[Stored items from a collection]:
· · · ·
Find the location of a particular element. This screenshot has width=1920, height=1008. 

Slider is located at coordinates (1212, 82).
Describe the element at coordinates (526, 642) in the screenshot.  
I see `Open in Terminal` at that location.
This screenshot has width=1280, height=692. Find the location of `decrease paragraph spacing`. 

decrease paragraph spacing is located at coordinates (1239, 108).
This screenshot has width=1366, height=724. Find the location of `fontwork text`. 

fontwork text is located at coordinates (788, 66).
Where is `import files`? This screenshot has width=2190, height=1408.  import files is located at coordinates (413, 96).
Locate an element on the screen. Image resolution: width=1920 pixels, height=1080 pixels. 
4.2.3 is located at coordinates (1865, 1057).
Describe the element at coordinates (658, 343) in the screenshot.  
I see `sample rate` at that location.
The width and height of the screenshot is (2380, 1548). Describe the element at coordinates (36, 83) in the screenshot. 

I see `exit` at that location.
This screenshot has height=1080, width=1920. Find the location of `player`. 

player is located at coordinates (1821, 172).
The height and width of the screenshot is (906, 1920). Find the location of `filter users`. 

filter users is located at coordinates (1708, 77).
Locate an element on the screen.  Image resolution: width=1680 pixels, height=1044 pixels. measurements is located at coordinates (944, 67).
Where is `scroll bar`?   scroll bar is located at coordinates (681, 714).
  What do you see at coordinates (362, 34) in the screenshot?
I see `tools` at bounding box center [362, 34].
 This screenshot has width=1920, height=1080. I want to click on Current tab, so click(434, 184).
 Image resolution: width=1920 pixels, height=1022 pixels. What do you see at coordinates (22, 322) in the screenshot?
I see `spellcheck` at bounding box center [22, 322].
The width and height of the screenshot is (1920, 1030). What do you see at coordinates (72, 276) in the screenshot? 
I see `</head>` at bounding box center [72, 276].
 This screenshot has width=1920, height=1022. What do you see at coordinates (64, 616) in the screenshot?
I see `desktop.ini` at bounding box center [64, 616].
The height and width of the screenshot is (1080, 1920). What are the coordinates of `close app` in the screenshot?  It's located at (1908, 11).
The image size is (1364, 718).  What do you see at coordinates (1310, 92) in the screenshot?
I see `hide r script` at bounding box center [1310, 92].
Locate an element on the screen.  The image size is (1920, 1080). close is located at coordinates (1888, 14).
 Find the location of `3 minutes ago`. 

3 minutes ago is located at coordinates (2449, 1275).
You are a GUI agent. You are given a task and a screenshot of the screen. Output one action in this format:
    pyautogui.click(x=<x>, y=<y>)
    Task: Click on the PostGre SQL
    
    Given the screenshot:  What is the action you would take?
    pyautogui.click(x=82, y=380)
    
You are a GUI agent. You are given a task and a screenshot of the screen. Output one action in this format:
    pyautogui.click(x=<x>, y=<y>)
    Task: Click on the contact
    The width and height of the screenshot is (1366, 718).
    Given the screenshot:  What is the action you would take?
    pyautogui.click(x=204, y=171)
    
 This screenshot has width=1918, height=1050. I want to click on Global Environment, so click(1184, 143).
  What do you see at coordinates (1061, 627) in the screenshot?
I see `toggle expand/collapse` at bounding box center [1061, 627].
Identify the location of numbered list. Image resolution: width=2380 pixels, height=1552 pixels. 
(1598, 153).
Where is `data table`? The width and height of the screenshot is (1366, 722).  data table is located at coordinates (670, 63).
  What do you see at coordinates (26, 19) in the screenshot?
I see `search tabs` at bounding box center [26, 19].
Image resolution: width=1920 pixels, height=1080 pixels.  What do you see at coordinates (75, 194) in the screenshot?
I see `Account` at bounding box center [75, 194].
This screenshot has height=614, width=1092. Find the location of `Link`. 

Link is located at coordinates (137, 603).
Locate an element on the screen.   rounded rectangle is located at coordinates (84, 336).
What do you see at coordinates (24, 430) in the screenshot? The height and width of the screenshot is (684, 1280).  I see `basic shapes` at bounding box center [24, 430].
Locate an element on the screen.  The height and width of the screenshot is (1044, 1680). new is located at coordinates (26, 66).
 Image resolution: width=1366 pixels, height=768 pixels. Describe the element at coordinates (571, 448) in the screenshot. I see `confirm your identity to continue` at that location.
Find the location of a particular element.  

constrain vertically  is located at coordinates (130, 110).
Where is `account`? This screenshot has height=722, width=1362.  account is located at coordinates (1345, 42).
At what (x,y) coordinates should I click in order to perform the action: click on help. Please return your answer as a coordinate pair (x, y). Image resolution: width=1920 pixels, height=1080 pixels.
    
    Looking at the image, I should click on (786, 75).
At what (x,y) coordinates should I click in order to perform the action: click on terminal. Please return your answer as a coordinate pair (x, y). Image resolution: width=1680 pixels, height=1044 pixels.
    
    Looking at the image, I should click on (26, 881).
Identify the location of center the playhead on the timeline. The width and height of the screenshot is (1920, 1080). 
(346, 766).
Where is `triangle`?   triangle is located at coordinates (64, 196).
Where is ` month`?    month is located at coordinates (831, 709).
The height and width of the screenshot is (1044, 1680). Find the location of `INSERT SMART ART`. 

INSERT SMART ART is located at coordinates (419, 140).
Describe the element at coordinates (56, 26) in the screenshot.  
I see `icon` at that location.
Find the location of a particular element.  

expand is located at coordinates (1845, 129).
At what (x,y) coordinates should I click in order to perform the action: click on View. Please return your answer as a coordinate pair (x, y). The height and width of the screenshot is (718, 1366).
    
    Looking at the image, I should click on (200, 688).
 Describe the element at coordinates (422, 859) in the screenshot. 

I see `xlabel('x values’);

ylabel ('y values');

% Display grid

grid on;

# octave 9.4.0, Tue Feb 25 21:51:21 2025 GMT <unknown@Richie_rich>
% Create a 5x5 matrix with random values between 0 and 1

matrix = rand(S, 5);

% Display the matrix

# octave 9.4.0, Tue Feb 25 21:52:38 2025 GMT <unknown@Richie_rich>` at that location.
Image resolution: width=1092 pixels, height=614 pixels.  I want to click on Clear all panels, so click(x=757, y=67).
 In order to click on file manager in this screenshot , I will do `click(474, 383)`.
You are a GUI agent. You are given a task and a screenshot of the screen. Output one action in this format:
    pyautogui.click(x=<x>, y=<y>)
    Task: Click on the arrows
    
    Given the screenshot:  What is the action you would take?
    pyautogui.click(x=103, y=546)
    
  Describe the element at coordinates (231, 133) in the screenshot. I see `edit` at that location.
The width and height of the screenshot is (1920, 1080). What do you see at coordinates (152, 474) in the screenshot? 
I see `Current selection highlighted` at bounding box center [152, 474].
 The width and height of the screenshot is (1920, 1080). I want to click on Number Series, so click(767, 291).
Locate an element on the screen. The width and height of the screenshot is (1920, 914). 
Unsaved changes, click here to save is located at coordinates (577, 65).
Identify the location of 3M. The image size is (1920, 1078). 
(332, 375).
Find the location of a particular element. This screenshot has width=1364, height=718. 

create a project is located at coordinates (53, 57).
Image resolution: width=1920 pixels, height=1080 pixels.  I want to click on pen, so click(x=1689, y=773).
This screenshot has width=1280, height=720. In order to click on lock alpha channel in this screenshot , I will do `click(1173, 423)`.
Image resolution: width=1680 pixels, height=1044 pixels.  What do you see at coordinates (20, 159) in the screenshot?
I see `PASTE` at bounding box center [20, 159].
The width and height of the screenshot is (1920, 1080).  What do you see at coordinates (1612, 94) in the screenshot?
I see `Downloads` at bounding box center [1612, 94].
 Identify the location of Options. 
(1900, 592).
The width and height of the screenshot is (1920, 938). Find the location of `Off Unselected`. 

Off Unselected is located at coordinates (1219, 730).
· · · ·
[Stated task]:
Rewrite every one of the rows above as a JSON list of strings, making each line its own string and dropping any blank lines.

[Written answer]:
[
  "Find the location of a particular element. This screenshot has width=1920, height=1008. ",
  "Slider is located at coordinates (1212, 82).",
  "Describe the element at coordinates (526, 642) in the screenshot.  ",
  "I see `Open in Terminal` at that location.",
  "This screenshot has width=1280, height=692. Find the location of `decrease paragraph spacing`. ",
  "decrease paragraph spacing is located at coordinates (1239, 108).",
  "This screenshot has width=1366, height=724. Find the location of `fontwork text`. ",
  "fontwork text is located at coordinates (788, 66).",
  "Where is `import files`? This screenshot has width=2190, height=1408.  import files is located at coordinates (413, 96).",
  "Locate an element on the screen. Image resolution: width=1920 pixels, height=1080 pixels. ",
  "4.2.3 is located at coordinates (1865, 1057).",
  "Describe the element at coordinates (658, 343) in the screenshot.  ",
  "I see `sample rate` at that location.",
  "The width and height of the screenshot is (2380, 1548). Describe the element at coordinates (36, 83) in the screenshot. ",
  "I see `exit` at that location.",
  "This screenshot has height=1080, width=1920. Find the location of `player`. ",
  "player is located at coordinates (1821, 172).",
  "The height and width of the screenshot is (906, 1920). Find the location of `filter users`. ",
  "filter users is located at coordinates (1708, 77).",
  "Locate an element on the screen.  Image resolution: width=1680 pixels, height=1044 pixels. measurements is located at coordinates (944, 67).",
  "Where is `scroll bar`?   scroll bar is located at coordinates (681, 714).",
  "  What do you see at coordinates (362, 34) in the screenshot?",
  "I see `tools` at bounding box center [362, 34].",
  " This screenshot has width=1920, height=1080. I want to click on Current tab, so click(434, 184).",
  " Image resolution: width=1920 pixels, height=1022 pixels. What do you see at coordinates (22, 322) in the screenshot?",
  "I see `spellcheck` at bounding box center [22, 322].",
  "The width and height of the screenshot is (1920, 1030). What do you see at coordinates (72, 276) in the screenshot? ",
  "I see `</head>` at bounding box center [72, 276].",
  " This screenshot has width=1920, height=1022. What do you see at coordinates (64, 616) in the screenshot?",
  "I see `desktop.ini` at bounding box center [64, 616].",
  "The height and width of the screenshot is (1080, 1920). What are the coordinates of `close app` in the screenshot?  It's located at (1908, 11).",
  "The image size is (1364, 718).  What do you see at coordinates (1310, 92) in the screenshot?",
  "I see `hide r script` at bounding box center [1310, 92].",
  "Locate an element on the screen.  The image size is (1920, 1080). close is located at coordinates (1888, 14).",
  " Find the location of `3 minutes ago`. ",
  "3 minutes ago is located at coordinates (2449, 1275).",
  "You are a GUI agent. You are given a task and a screenshot of the screen. Output one action in this format:",
  "    pyautogui.click(x=<x>, y=<y>)",
  "    Task: Click on the PostGre SQL",
  "    Given the screenshot:  What is the action you would take?",
  "    pyautogui.click(x=82, y=380)",
  "You are a GUI agent. You are given a task and a screenshot of the screen. Output one action in this format:",
  "    pyautogui.click(x=<x>, y=<y>)",
  "    Task: Click on the contact",
  "    The width and height of the screenshot is (1366, 718).",
  "    Given the screenshot:  What is the action you would take?",
  "    pyautogui.click(x=204, y=171)",
  " This screenshot has width=1918, height=1050. I want to click on Global Environment, so click(1184, 143).",
  "  What do you see at coordinates (1061, 627) in the screenshot?",
  "I see `toggle expand/collapse` at bounding box center [1061, 627].",
  "Identify the location of numbered list. Image resolution: width=2380 pixels, height=1552 pixels. ",
  "(1598, 153).",
  "Where is `data table`? The width and height of the screenshot is (1366, 722).  data table is located at coordinates (670, 63).",
  "  What do you see at coordinates (26, 19) in the screenshot?",
  "I see `search tabs` at bounding box center [26, 19].",
  "Image resolution: width=1920 pixels, height=1080 pixels.  What do you see at coordinates (75, 194) in the screenshot?",
  "I see `Account` at bounding box center [75, 194].",
  "This screenshot has height=614, width=1092. Find the location of `Link`. ",
  "Link is located at coordinates (137, 603).",
  "Locate an element on the screen.   rounded rectangle is located at coordinates (84, 336).",
  "What do you see at coordinates (24, 430) in the screenshot? The height and width of the screenshot is (684, 1280).  I see `basic shapes` at bounding box center [24, 430].",
  "Locate an element on the screen.  The height and width of the screenshot is (1044, 1680). new is located at coordinates (26, 66).",
  " Image resolution: width=1366 pixels, height=768 pixels. Describe the element at coordinates (571, 448) in the screenshot. I see `confirm your identity to continue` at that location.",
  "Find the location of a particular element.  ",
  "constrain vertically  is located at coordinates (130, 110).",
  "Where is `account`? This screenshot has height=722, width=1362.  account is located at coordinates (1345, 42).",
  "At what (x,y) coordinates should I click in order to perform the action: click on help. Please return your answer as a coordinate pair (x, y). Image resolution: width=1920 pixels, height=1080 pixels.",
  "    Looking at the image, I should click on (786, 75).",
  "At what (x,y) coordinates should I click in order to perform the action: click on terminal. Please return your answer as a coordinate pair (x, y). Image resolution: width=1680 pixels, height=1044 pixels.",
  "    Looking at the image, I should click on (26, 881).",
  "Identify the location of center the playhead on the timeline. The width and height of the screenshot is (1920, 1080). ",
  "(346, 766).",
  "Where is `triangle`?   triangle is located at coordinates (64, 196).",
  "Where is ` month`?    month is located at coordinates (831, 709).",
  "The height and width of the screenshot is (1044, 1680). Find the location of `INSERT SMART ART`. ",
  "INSERT SMART ART is located at coordinates (419, 140).",
  "Describe the element at coordinates (56, 26) in the screenshot.  ",
  "I see `icon` at that location.",
  "Find the location of a particular element.  ",
  "expand is located at coordinates (1845, 129).",
  "At what (x,y) coordinates should I click in order to perform the action: click on View. Please return your answer as a coordinate pair (x, y). The height and width of the screenshot is (718, 1366).",
  "    Looking at the image, I should click on (200, 688).",
  " Describe the element at coordinates (422, 859) in the screenshot. ",
  "I see `xlabel('x values’);",
  "ylabel ('y values');",
  "% Display grid",
  "grid on;",
  "# octave 9.4.0, Tue Feb 25 21:51:21 2025 GMT <unknown@Richie_rich>",
  "% Create a 5x5 matrix with random values between 0 and 1",
  "matrix = rand(S, 5);",
  "% Display the matrix",
  "# octave 9.4.0, Tue Feb 25 21:52:38 2025 GMT <unknown@Richie_rich>` at that location.",
  "Image resolution: width=1092 pixels, height=614 pixels.  I want to click on Clear all panels, so click(x=757, y=67).",
  " In order to click on file manager in this screenshot , I will do `click(474, 383)`.",
  "You are a GUI agent. You are given a task and a screenshot of the screen. Output one action in this format:",
  "    pyautogui.click(x=<x>, y=<y>)",
  "    Task: Click on the arrows",
  "    Given the screenshot:  What is the action you would take?",
  "    pyautogui.click(x=103, y=546)",
  "  Describe the element at coordinates (231, 133) in the screenshot. I see `edit` at that location.",
  "The width and height of the screenshot is (1920, 1080). What do you see at coordinates (152, 474) in the screenshot? ",
  "I see `Current selection highlighted` at bounding box center [152, 474].",
  " The width and height of the screenshot is (1920, 1080). I want to click on Number Series, so click(767, 291).",
  "Locate an element on the screen. The width and height of the screenshot is (1920, 914). ",
  "Unsaved changes, click here to save is located at coordinates (577, 65).",
  "Identify the location of 3M. The image size is (1920, 1078). ",
  "(332, 375).",
  "Find the location of a particular element. This screenshot has width=1364, height=718. ",
  "create a project is located at coordinates (53, 57).",
  "Image resolution: width=1920 pixels, height=1080 pixels.  I want to click on pen, so click(x=1689, y=773).",
  "This screenshot has width=1280, height=720. In order to click on lock alpha channel in this screenshot , I will do `click(1173, 423)`.",
  "Image resolution: width=1680 pixels, height=1044 pixels.  What do you see at coordinates (20, 159) in the screenshot?",
  "I see `PASTE` at bounding box center [20, 159].",
  "The width and height of the screenshot is (1920, 1080).  What do you see at coordinates (1612, 94) in the screenshot?",
  "I see `Downloads` at bounding box center [1612, 94].",
  " Identify the location of Options. ",
  "(1900, 592).",
  "The width and height of the screenshot is (1920, 938). Find the location of `Off Unselected`. ",
  "Off Unselected is located at coordinates (1219, 730)."
]